Enix Energies is ISO 9001 and ISO 14001 certified. We also conform to ATEX as well as WEEE and RoHS directives.
ISO 9001 and ISO 14001 certification
VDI Group, the group to which the Enix Energies brand belongs, received ISO 9001:2000 certification in February 2006. This certification serves as proof of the desire of each of the group’s employees to achieve the zero defects standard in order to provide the greatest possible customer satisfaction. This certification was renewed in 2014. These rigorous requirements are fundamental especially within the manufacturing and reselling arm of our business which deals with professions in the medical field.
VDI Group also obtained ISO 14001 certification in March 2011 for its entire business, namely for the distribution of batteries as well as the distribution of hygiene and security products. This step corresponds to the company’s strong, long-standing desire to commit to a sustainable development approach in order to manage its environmental footprint.
Enix Energies quickly ascertained the environmental, economic and operational issues present across all of its activities.
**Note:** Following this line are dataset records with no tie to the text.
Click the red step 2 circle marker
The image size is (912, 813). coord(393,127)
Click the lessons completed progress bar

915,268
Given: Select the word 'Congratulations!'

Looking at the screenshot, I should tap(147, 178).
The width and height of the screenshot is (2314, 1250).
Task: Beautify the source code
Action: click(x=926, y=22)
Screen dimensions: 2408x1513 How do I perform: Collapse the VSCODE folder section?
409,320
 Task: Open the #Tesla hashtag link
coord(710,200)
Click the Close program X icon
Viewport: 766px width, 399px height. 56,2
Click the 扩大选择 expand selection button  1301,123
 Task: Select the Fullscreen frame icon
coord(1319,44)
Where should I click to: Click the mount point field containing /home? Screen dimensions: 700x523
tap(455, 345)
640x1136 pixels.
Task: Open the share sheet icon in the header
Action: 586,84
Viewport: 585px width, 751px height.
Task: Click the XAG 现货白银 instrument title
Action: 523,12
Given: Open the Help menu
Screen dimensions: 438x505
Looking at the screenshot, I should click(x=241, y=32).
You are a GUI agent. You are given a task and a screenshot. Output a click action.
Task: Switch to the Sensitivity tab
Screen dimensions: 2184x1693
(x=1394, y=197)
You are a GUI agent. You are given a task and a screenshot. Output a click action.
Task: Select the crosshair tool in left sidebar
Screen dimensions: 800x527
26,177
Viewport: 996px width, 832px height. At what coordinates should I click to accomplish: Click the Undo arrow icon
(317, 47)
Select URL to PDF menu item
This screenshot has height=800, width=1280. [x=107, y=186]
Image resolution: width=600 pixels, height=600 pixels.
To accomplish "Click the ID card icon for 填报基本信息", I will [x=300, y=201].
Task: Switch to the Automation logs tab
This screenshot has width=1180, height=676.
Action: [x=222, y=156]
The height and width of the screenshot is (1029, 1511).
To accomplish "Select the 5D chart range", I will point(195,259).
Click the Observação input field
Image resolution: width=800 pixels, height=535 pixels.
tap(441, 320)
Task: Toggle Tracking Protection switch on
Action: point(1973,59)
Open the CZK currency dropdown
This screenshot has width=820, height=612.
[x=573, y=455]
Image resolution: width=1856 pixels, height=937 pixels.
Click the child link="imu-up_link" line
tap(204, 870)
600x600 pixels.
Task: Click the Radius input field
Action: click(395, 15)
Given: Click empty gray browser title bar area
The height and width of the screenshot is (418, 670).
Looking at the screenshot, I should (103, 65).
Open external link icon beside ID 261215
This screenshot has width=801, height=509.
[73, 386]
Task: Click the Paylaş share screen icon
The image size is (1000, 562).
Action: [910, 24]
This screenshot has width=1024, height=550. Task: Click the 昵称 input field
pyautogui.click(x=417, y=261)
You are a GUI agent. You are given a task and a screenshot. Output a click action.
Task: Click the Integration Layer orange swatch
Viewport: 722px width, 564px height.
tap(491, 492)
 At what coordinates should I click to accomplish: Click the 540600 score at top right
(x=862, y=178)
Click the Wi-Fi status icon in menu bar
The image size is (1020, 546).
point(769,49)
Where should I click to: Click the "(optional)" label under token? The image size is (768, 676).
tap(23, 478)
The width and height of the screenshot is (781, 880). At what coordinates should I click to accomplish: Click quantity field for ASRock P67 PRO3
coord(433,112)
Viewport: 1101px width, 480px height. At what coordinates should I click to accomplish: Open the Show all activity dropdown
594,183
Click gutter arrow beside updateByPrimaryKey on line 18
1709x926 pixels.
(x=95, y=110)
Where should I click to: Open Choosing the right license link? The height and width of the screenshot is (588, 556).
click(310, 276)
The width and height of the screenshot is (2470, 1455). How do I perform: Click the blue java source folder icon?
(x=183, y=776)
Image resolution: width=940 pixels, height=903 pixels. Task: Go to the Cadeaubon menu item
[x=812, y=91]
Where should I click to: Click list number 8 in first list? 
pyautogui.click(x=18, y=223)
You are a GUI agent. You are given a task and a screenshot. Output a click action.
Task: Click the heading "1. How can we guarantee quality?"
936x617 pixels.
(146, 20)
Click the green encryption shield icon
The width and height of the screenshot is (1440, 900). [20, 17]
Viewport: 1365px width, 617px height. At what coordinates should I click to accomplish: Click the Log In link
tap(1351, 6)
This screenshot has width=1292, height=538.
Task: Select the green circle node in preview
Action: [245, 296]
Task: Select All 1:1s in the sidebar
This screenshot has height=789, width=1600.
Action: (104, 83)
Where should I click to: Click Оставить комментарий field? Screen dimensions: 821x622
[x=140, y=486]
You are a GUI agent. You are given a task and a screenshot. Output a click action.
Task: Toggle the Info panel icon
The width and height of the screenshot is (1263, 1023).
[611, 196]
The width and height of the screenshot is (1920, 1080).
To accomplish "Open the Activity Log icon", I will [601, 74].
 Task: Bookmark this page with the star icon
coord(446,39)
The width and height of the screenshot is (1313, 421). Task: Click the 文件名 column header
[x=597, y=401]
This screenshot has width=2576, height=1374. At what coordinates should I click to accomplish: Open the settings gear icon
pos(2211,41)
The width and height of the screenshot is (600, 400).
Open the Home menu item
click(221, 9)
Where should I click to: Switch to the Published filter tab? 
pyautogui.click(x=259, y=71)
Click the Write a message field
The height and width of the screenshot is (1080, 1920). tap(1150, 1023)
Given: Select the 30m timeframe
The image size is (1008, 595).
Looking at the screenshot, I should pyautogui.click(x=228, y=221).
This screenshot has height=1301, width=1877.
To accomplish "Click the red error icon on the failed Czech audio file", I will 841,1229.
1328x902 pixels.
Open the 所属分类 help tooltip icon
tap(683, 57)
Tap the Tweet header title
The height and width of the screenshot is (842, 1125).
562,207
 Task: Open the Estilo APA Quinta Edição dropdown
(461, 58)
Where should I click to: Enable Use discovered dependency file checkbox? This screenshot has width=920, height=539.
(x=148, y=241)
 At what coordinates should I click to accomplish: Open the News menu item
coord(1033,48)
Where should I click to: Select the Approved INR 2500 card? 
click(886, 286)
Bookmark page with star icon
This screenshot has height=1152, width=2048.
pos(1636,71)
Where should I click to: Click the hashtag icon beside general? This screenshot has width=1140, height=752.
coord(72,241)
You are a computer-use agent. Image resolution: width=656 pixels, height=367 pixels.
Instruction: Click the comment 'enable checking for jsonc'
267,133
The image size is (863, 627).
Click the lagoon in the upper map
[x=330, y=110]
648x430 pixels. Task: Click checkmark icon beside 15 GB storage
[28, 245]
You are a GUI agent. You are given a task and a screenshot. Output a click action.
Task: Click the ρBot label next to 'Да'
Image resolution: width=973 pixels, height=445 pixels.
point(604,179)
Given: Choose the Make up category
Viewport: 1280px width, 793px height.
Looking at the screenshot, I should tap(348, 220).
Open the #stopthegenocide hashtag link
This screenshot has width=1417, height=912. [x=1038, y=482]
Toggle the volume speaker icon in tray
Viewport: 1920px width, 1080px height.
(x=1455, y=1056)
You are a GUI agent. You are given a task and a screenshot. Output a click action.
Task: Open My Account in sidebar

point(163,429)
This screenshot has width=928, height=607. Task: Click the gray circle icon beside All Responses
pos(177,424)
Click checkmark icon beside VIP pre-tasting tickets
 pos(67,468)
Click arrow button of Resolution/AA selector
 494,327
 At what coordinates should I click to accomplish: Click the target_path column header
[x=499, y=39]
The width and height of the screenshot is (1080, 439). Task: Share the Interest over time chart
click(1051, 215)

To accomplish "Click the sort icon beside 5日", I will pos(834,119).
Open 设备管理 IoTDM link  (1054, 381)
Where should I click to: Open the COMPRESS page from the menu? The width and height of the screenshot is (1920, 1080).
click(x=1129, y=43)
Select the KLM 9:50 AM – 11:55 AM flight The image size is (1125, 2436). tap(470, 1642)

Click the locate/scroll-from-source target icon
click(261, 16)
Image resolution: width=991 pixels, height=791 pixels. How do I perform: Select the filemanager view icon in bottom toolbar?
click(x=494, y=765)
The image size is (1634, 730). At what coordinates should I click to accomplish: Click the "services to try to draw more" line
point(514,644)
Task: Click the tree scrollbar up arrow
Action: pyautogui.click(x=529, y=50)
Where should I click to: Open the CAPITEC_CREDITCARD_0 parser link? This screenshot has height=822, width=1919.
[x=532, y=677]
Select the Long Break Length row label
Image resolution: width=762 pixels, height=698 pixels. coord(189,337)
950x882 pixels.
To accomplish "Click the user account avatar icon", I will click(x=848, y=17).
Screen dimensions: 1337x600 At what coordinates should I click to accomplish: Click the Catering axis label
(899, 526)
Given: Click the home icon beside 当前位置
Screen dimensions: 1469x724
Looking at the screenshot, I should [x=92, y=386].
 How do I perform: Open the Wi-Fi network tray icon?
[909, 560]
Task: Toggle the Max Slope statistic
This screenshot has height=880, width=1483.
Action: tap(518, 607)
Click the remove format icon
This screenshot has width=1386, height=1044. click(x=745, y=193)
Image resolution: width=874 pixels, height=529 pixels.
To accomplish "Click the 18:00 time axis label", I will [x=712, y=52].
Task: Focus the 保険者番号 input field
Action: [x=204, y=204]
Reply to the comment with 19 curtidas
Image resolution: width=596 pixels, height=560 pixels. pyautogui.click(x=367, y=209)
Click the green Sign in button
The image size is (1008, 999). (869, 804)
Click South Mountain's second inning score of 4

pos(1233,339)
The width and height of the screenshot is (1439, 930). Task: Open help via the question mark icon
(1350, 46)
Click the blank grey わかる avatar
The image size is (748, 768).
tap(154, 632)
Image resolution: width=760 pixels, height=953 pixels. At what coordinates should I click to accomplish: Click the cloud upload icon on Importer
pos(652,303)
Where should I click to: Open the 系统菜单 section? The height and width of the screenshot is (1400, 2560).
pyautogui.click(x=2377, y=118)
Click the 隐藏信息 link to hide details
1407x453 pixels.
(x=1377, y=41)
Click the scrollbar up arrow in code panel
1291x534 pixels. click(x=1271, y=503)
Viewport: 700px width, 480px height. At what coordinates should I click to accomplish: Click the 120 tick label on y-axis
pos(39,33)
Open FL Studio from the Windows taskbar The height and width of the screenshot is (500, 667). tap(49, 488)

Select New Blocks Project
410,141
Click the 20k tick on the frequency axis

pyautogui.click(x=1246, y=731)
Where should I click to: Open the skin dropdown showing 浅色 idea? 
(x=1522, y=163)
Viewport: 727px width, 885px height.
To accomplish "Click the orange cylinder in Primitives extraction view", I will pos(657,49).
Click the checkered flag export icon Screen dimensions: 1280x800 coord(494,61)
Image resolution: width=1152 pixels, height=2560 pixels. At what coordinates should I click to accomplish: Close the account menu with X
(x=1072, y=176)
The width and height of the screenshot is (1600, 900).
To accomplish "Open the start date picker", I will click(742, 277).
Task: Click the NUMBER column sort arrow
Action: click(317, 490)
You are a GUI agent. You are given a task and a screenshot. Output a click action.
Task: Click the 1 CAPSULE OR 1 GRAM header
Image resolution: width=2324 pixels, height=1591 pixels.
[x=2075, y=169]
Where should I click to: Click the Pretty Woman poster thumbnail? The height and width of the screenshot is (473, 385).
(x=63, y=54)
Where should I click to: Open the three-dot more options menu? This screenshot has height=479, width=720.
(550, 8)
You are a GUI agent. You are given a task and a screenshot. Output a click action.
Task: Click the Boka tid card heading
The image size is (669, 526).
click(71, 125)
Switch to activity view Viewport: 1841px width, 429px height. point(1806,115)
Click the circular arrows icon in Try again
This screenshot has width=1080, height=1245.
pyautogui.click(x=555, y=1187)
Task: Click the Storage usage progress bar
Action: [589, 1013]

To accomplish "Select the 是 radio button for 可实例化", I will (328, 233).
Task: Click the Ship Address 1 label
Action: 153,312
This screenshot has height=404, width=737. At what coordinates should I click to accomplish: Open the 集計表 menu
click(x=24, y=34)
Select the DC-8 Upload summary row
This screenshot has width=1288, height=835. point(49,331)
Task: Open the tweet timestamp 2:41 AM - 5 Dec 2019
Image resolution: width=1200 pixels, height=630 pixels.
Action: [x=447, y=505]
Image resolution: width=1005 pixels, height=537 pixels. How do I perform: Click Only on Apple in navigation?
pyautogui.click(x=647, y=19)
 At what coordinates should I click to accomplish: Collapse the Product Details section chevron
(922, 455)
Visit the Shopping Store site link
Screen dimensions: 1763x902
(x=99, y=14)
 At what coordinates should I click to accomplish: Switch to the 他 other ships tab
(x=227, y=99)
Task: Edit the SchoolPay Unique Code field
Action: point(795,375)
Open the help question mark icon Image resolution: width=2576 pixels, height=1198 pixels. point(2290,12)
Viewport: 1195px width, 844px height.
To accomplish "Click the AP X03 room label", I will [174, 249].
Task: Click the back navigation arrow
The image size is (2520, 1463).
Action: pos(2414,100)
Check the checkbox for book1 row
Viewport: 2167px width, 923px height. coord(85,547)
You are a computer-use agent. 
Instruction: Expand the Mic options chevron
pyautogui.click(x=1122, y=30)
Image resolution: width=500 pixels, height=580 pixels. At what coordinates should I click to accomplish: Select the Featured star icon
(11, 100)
For this reason, the group took the initiative to implement the following measures: set up its own system for collecting used batteries, take effective measures to reduce its environmental footprint, develop and offer its clients an environmentally friendly or “green” range of products and more.
Thanks to ISO 14001 certification, Enix Energies is strengthening its organisation and its management tools for better monitoring and improvement of its environmental performance.
Enix Energies also aims to become OHSAS 18001:2012 certified, so as to manage an integrated system concerned with quality, security and the environment.
ATEX compliance has been obligatory since 1 July 2003. All new equipment purchased from that date forward must bear the ATEX marking.
In addition to this marking, the following information must also be present:
The name and address of the manufacturer.
The number of the organisation that does the manufacturing checks.
The year of manufacture, the serial number and the product name.
The ATEX certificate number (with the name of the certifying organisation, the date of issue, the serial number, etc.).
The product’s operating temperature (if beyond –20°C or 40°C).
The WEEE Directive (Waste Electrical and Electronic Equipment) refers to waste materials from domestic electrical and electronic equipment as well as equipment which, although used for commercial ends or within organisations, is similar to domestic devices because of its nature and the distribution networks through which they are distributed.
Since 15 November 2006, resellers of domestic electric and electronic equipment have been required to inform their buyers of the visible contribution amount that the manufacturers have paid for each device placed on the market, which has already been passed on by the different buyers in the chain.
The Decree n°2005-829 of 20 July 2005 stipulates that producers (manufacturers, importers or distributors of private labels) must handle the collection and processing of selectively collected WEEE. To this end, they join an approved organisation which organises collection and processing. To finance their obligations, they contribute to this organisation per device placed on the market. The amount of this contribution which is paid per device is the visible contribution which is also called eco-contribution, eco-participation, environmental contribution or elimination cost. This amount is faithfully passed on in a visible way to the final consumer throughout a transitional period. The visible contribution is part of the total cost of the devices and not a tax.
The European RoHS Directive (2002/95/CE) of 27 January 2003 relates to the limitation of the use of certain dangerous substances in electrical and electronic devices.
Devices must not contain:
Hexavalent chromium (Cr (Vi))
Polybrominated biphenyls (PBB)
Polybrominated diphenyl ethers (PBDE).
The Technical Adaptation Committee (TAC) in accordance with the WEEE (relating to Waste Electrical and Electronic Equipment) and RoHS directives came to the conclusion in their meeting on 17 December 2003, that neither of the directives covered batteries.
Some of our suppliers, on their own initiatives, have stopped using lead-based brasing in favour of soldering tinned contacts (pre-soldered tabs). This is why all cylindrical lithium batteries with pre-soldered tabs must use lead free tinning.